(Stored records)
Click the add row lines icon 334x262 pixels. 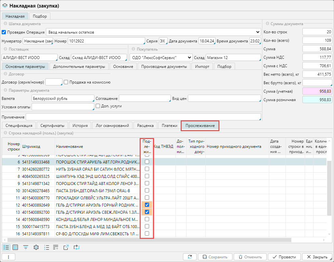pyautogui.click(x=56, y=247)
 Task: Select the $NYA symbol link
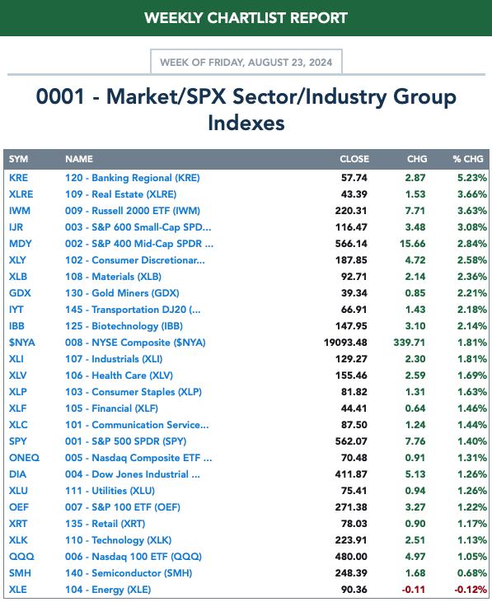coord(22,343)
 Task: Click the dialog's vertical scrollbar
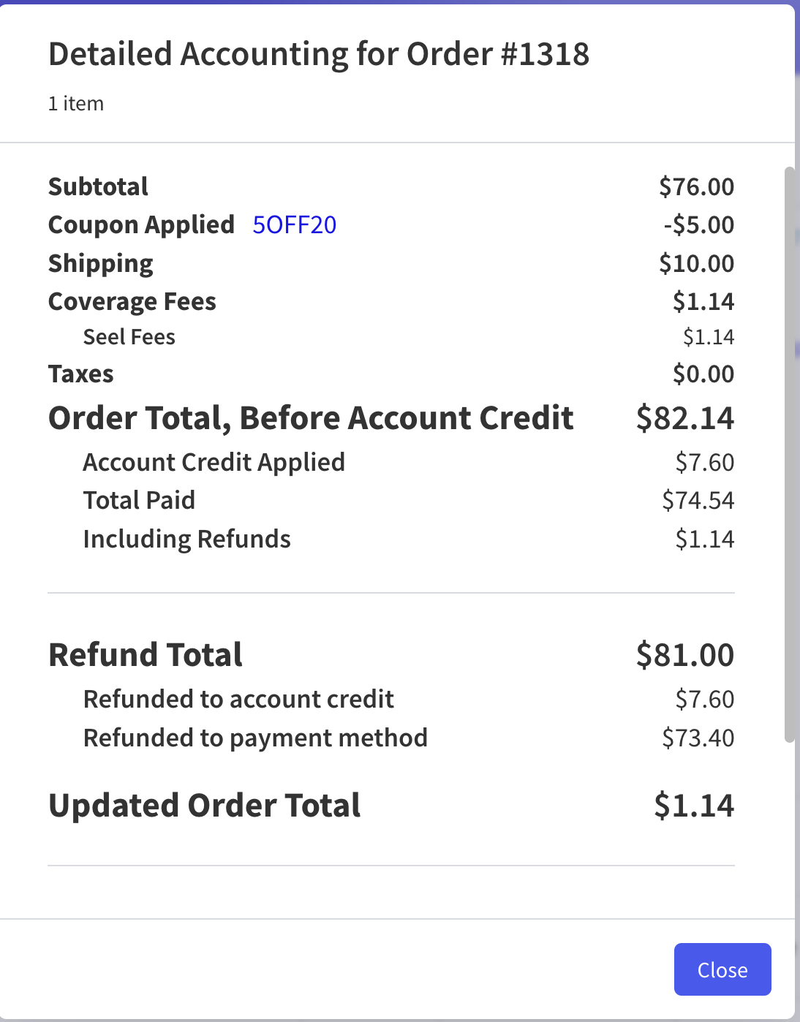[x=789, y=453]
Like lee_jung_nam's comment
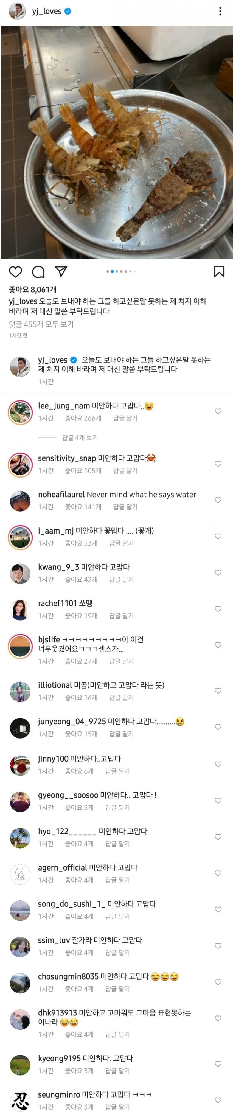 [218, 412]
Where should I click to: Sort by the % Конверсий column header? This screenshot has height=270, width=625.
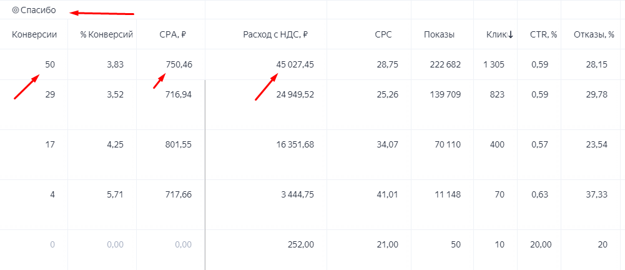(x=106, y=35)
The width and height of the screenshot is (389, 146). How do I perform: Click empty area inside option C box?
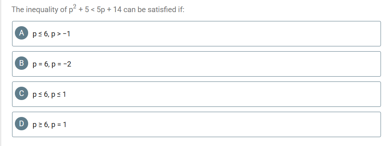[223, 94]
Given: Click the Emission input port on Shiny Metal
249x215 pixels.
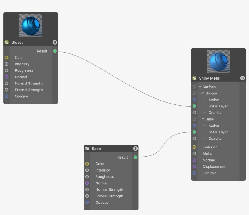Looking at the screenshot, I should click(194, 147).
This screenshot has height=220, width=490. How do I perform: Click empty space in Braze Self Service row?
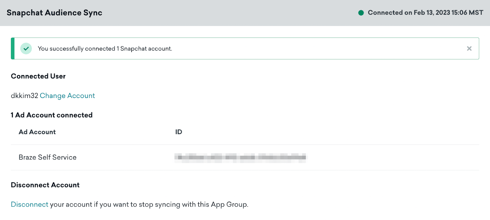point(391,157)
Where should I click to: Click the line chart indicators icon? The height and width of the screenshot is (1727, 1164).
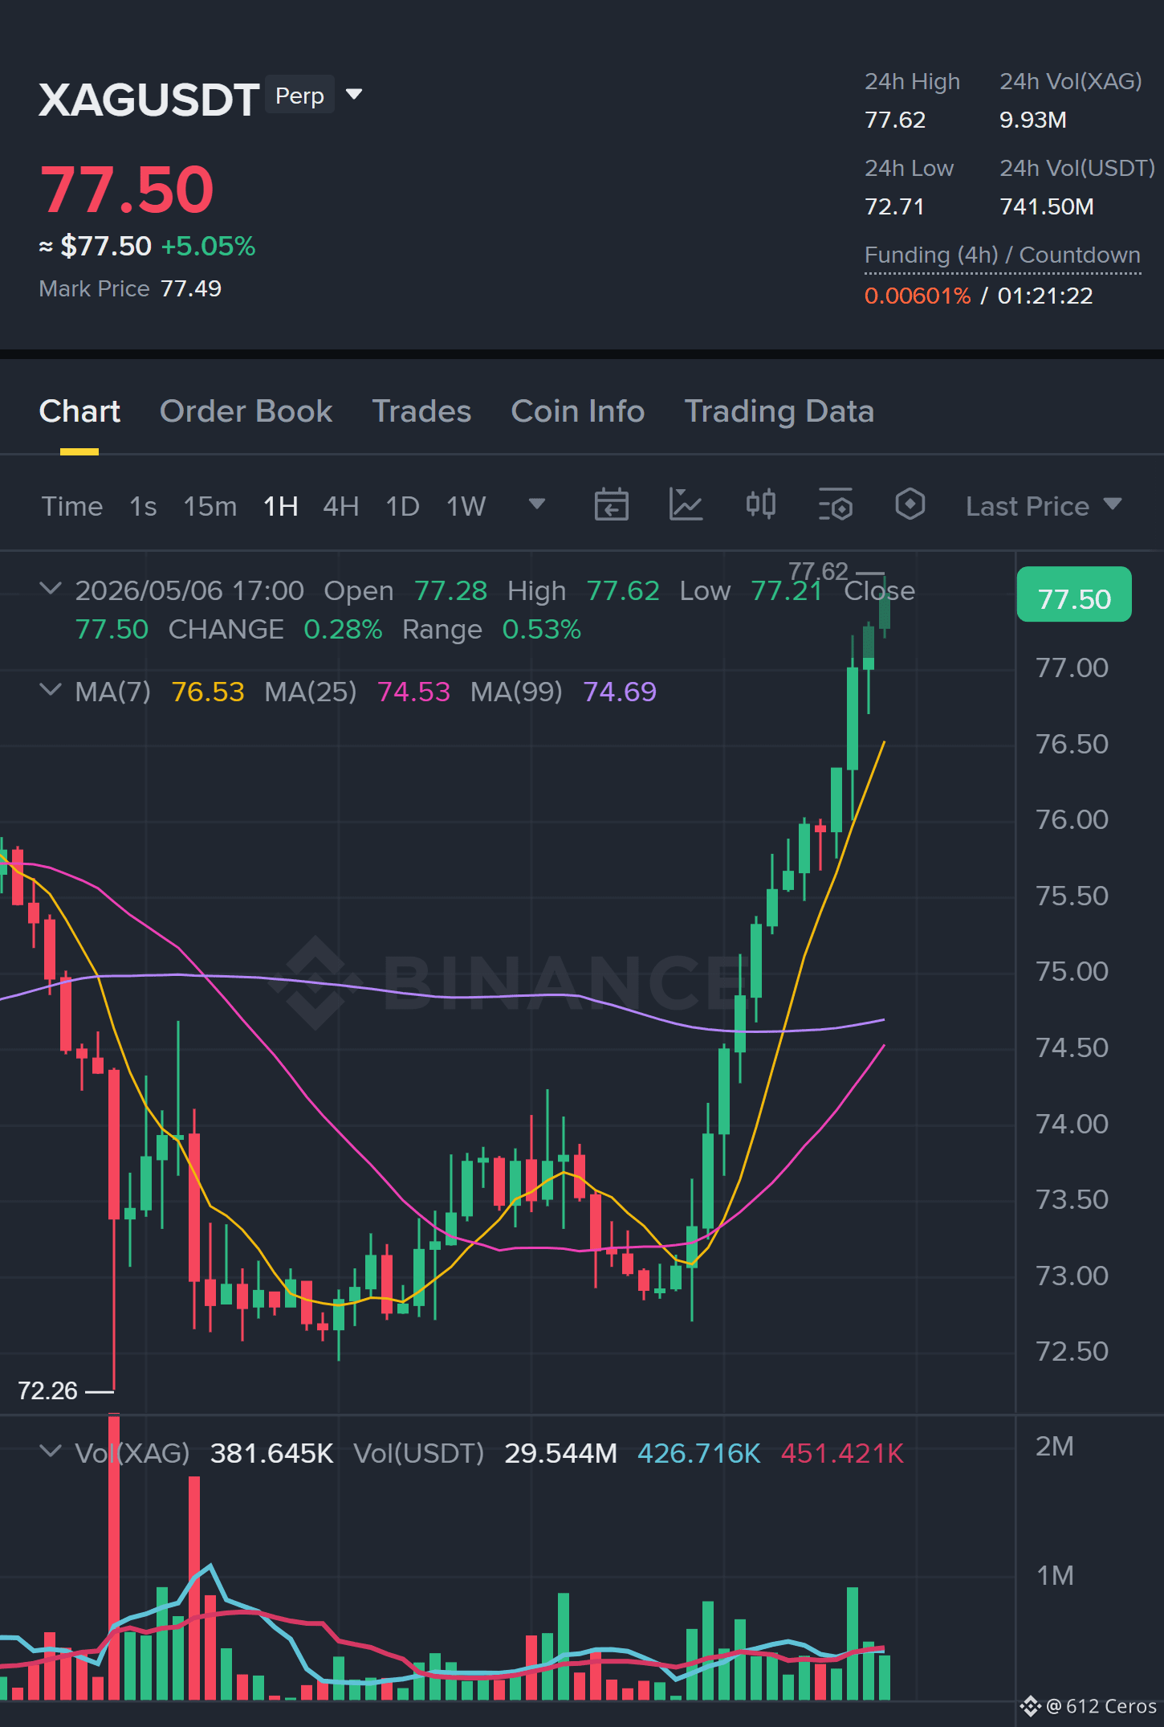tap(686, 505)
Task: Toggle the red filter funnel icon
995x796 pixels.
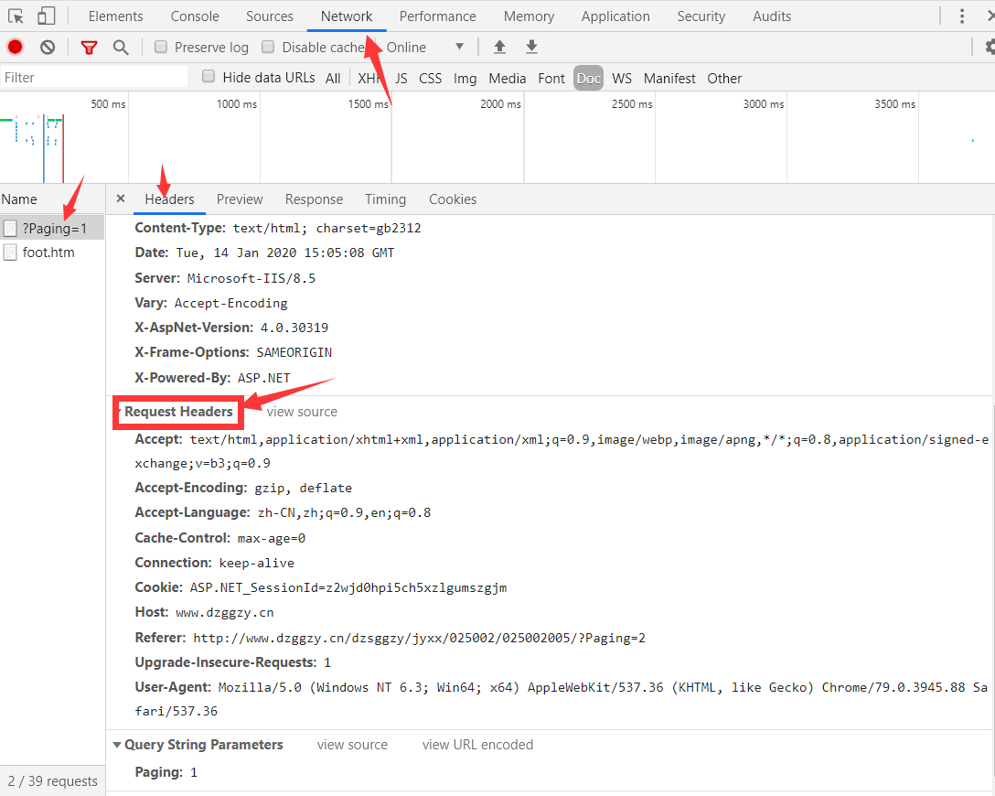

* [Task statement]:
Where the line with "Where should I click to: Click" appears, begin there and transcribe exactly through the last line of the data, leaving all pictures aside.

* [Task response]:
Where should I click to: Click the line chart indicators icon? The height and width of the screenshot is (1727, 1164).
tap(686, 505)
Task: Toggle the red filter funnel icon
995x796 pixels.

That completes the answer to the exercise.